* Direction: Swap "coordinates" for "position" in the part of the material below that opens with the line containing "Image resolution: width=640" and runs through the end of the material, and give those lines again with nothing else changed. Can you leave the pictures out of your answer?

Data items:
☆ ☆ ☆ ☆ ☆

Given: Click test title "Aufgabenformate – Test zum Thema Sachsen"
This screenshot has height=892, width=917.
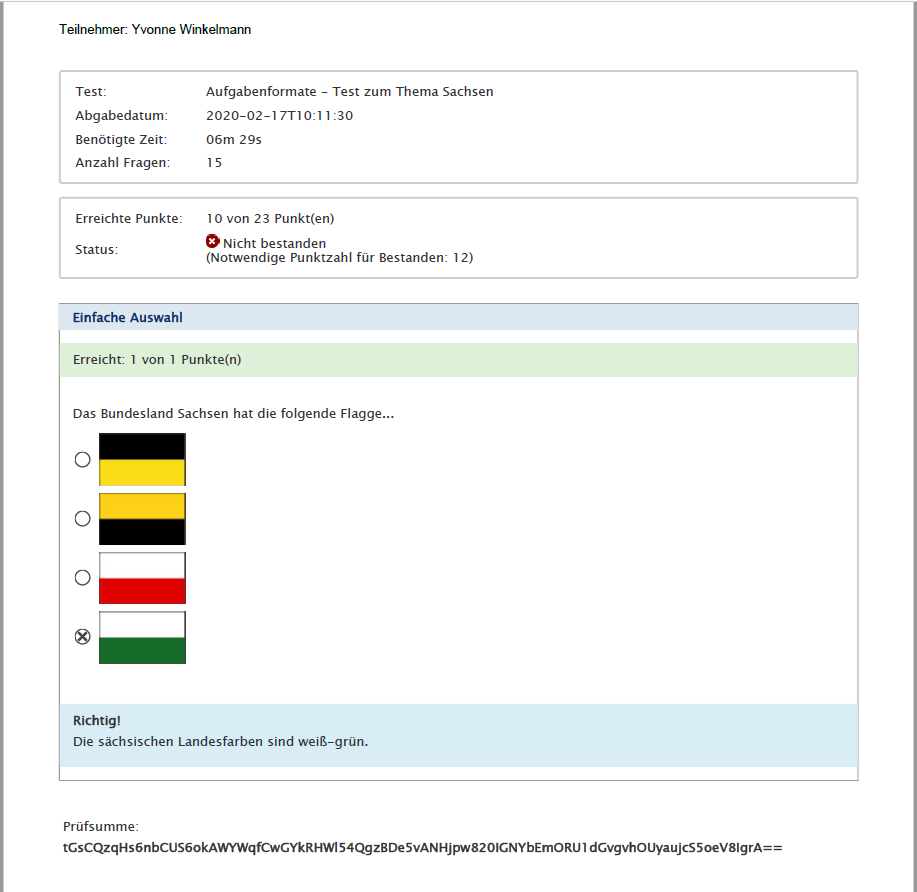Looking at the screenshot, I should click(x=349, y=92).
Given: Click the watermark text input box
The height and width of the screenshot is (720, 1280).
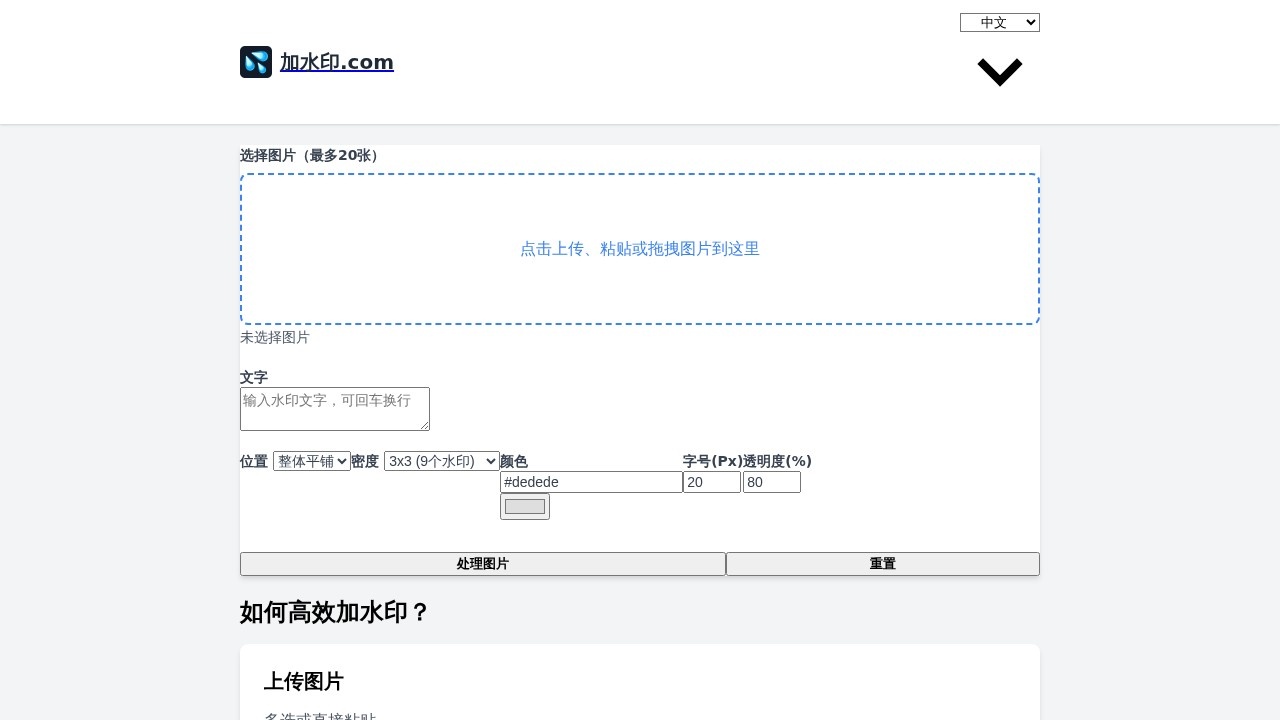Looking at the screenshot, I should (334, 408).
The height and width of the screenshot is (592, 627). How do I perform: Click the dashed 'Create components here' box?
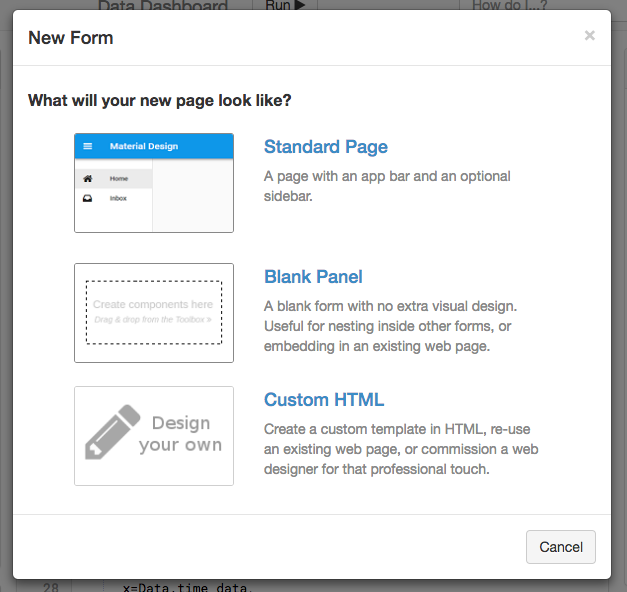click(153, 312)
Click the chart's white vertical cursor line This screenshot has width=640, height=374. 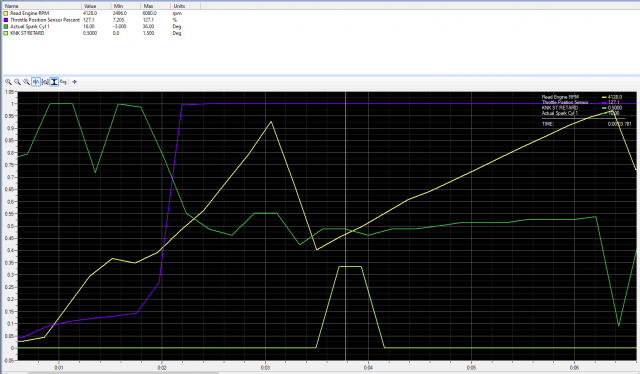(346, 226)
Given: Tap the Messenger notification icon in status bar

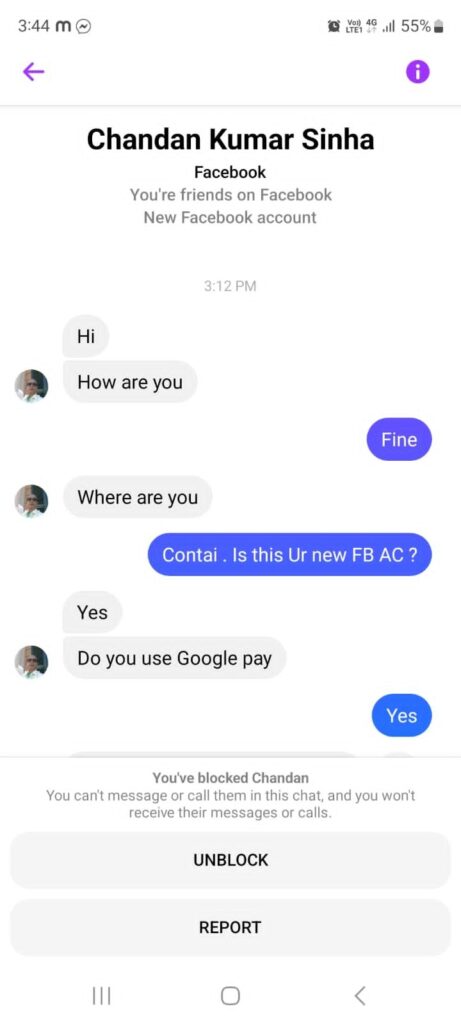Looking at the screenshot, I should point(84,26).
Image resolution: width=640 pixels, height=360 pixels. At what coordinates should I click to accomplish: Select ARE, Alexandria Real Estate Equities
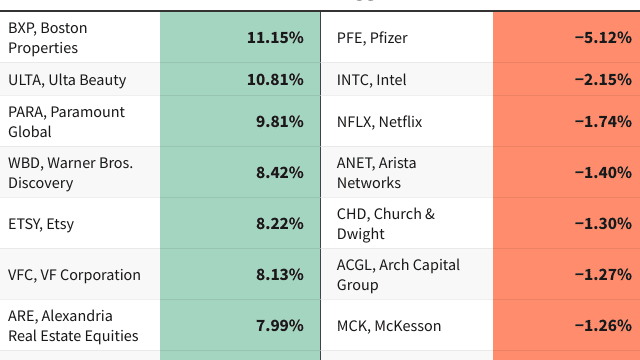click(x=73, y=326)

☆ ☆ ☆ ☆ ☆

* Exercise solution:
Image resolution: width=640 pixels, height=360 pixels. At what position should I click to accomplish: Select ARE, Alexandria Real Estate Equities
click(x=73, y=326)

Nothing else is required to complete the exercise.